Tratamientos protocolarios en la televisión.

Los medios de comunicación y, en concreto la televisión, deben guardar unas ciertas normas a la hora de utilizar los tratamientos y referirse a terceras personas.

Radio Televisión de Andalucia, Libro de Estilo.

 

Estudio. Estudio de televisión. Matti Mattila

Fórmulas de cortesía y tratamientos protocolarios.

Los tratamientos protocolarios estrictos y las fórmulas de cortesía arcaicas no se incluirán en los noticieros. Basta con indicar, al comienzo de un vídeo, el nombre y el cargo, o la profesión de quien se trate. No es necesario tampoco recurrir al tratamiento de don. Lo correcto es decir, por ejemplo, el vicepresidente del Gobierno, Javier Arenas, pero no lo sería decir el excelentísimo señor ministro de la Presidencia, don Javier Arenas.

Esta regla es válida para cualquier miembro de los poderes legislativo, ejecutivo o judicial, de la Administración Local o de cualquier institución civil, religiosa o militar. También abarca a cualquier corporación o entidad, sea pública o privada.

En este contexto, para evitar repeticiones sucesivas, se puede aludir a una persona sólo por su cargo (el ministro de..., el secretario general de...), o su apellido, sobre todo si no hay posibilidad de confusión: Aznar, Chaves, Rajoy, Zapatero...

Como norma general, una persona será aludida por su nombre de pila y el primer apellido (Felipe González, Manuel Fraga), salvo que sea alguien reconocido socialmente por los dos apellidos (Alfredo Sánchez Monteseirín, Juan Manuel Sánchez Gordillo, Juan de Díos Martínez Soriano) o incluso por el segundo (Zapatero) pero es preferible que esta fórmula la empleemos sólo como segunda referencia de José Luis Rodríguez Zapatero, a quien nunca debemos referirnos como José Luis Rodríguez.

Noticiero. Presentadora canal de noticias 22WSBT Studio.

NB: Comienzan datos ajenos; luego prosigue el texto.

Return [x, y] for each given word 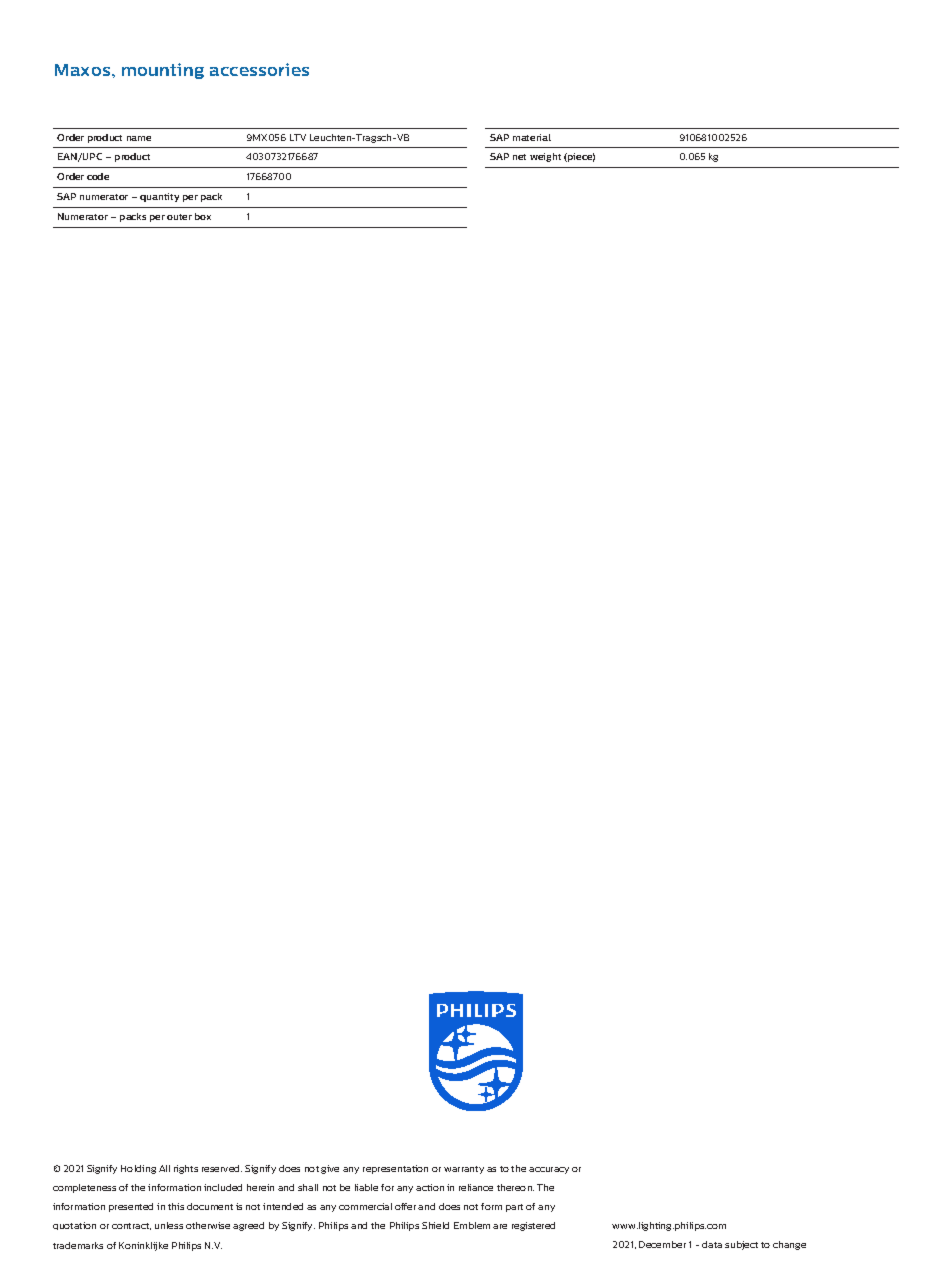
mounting [163, 71]
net [519, 157]
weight [545, 157]
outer [179, 217]
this [176, 1206]
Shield [435, 1225]
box [203, 216]
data [712, 1244]
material [532, 137]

DSmous

"Los cargos de gobiernos autonómicos en los que haya cooficialidad de la lengua vernácula y el castellano, es preferible mencionarlos en su versión castellana"

Igualmente quedan excluidos de los textos, como norma general, los tratamientos jerárquicos (excelentísimo, ilustrísimo...); títulos nobiliarios (conde, duque, marqués...) o cargos honoríficos (rector magnífico, honorable...). En el caso de rangos militares (general, coronel...) podrán emplearse cuando tengan sentido informativo.

La norma es extensible a la rotulación. No escribiremos General José Antúnez. Jefe de la Región Sur sino José Antúnez. General Jefe de la Región Sur.

Los cargos de gobiernos autonómicos en los que haya cooficialidad de la lengua vernácula y el castellano, es preferible mencionarlos en su versión castellana. Diremos consejero y no conseller (de la Generalitat de Cataluña o del Gobierno Balear) o conselleiro (de la Xunta de Galicia). La única excepción es el presidente del Gobierno Vasco, al que podremos referirnos por su denominación protocolaria original de lehendakari, aunque descartaremos tratamientos honoríficos como muy honorable o molt honorable, referido al presidente de la Generalitat de Cataluña.